# Task instructions
Continue the blog post on Carroll Quigley's theory of civilizations from its last sentence, writing a few more paragraphs.

# Text provided
· · · · · · ·

Wednesday, October 19, 2016

The Clintons and the legacy of Carrol Quigley

What is a civilization? This was part of what historian and political scientist Carrol Quigley was interested in answering in his book The Evolution of Civilizations, first published in the 1961. If a civilization is but a large group of people then what distinguishes one civilization from another? And why do civilizations rise and fall?
Quigley's first attempted definition of a civilization was a culture with a written language and cities. A culture is already something different than a group. It is a group that mostly interacts with itself. A civilization is a collection of cultures that can share geographic space without annihilating each other. Other things can be shared, such as social institutions: military, governing, religious, productive, financial, or distributive institutions.

Quigley made an interesting observation that helped him understand how civilizations rise and fall: social institutions have a built-in self-destruct mechanism. They start out as attempts to satisfy social needs (defense, coordination of activities, self-transcendence, productivity, the need to save energy and invest it in the future, and the need to trade goods and services), at which point Quigley calls them instruments. Then they inevitably seem to evolve into self-serving institutions, in which the original aims are forgotten, vested interests take over, and inertia and inability to adapt ensue.

· · · · · · ·

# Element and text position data

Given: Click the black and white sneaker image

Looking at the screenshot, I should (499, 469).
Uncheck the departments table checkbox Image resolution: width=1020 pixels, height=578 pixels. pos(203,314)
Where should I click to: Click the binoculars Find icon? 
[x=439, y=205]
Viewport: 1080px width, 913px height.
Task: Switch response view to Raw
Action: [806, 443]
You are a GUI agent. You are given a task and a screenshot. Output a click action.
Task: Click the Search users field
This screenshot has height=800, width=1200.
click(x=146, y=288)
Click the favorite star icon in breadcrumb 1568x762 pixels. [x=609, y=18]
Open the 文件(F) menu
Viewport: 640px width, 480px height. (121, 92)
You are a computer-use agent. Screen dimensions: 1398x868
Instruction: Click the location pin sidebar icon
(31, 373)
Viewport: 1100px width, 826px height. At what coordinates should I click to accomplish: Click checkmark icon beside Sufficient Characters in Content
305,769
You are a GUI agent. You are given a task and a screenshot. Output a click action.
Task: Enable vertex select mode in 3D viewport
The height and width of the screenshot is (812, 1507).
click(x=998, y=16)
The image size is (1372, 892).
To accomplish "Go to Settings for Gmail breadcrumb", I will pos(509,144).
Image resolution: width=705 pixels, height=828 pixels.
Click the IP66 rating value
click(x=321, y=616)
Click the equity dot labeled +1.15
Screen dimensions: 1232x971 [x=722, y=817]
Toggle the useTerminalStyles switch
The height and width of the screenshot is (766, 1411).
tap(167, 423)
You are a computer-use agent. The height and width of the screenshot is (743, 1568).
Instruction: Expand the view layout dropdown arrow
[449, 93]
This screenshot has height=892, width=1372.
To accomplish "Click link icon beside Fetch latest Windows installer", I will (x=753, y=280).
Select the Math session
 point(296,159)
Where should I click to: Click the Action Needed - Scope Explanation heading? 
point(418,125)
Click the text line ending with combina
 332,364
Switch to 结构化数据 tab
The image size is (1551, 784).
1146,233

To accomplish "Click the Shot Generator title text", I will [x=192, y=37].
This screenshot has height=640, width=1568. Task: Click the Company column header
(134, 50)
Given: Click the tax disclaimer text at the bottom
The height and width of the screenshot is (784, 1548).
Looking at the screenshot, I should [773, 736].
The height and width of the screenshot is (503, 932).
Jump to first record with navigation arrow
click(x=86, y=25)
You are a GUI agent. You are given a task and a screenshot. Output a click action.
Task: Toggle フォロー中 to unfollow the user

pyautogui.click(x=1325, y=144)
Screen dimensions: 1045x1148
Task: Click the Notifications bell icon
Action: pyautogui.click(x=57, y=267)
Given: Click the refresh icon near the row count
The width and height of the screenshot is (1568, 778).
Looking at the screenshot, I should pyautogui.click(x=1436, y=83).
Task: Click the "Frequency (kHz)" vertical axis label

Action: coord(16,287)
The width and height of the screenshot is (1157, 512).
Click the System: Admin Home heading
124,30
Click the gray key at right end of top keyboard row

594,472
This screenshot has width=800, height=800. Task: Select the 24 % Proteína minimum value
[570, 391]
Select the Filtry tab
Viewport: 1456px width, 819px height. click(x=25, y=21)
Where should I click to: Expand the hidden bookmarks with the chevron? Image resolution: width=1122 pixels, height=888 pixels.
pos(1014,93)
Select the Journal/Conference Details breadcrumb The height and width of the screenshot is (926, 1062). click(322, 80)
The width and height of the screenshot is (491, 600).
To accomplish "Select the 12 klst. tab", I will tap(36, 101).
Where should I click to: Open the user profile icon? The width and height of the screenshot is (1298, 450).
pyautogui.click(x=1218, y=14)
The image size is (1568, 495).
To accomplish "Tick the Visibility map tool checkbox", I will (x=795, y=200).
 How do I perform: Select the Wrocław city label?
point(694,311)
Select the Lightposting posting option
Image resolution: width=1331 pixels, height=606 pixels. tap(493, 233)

· · · · · · ·

# Solved exercise
The particular instrument that redefines and explains the rise and fall of civilizations is what Q called an instrument of expansion. A civilization is thus a culture with an instrument of expansion. It has 3 parts, according to Q:
1. Incentive for innovation
2. instrument to generate surplus
3. Ability to invest the surplus in innovation

The instrument invariably decays into a dysfunctional institution that no longer is able to provide expansion and if it can't be reformed or circumvented, conflict arises, which weakens the civilization, eventually enough to be successfully invaded by peripheral peoples or other civilizations. Out of the ashes a hybrid sometimes arises of the old civilization and the invaders, and if it can develop an instrument of expansion, the birth of a new civilization has occurred.

Now Q was not a devotee of the religion of Progress, which sees all history as going towards improvement in all areas. He understood tradeoffs, or the idea that progress in one area often leads to regress in another area. Q was part of the cyclical school of historians, which includes Vico, Spengler and Toynbee, who saw history and civilizations in terms of cycles. Q critiqued the previous cyclical historians for not finding causes for the observed cycles, which he claims to have done with the theory of the instrument of expansion.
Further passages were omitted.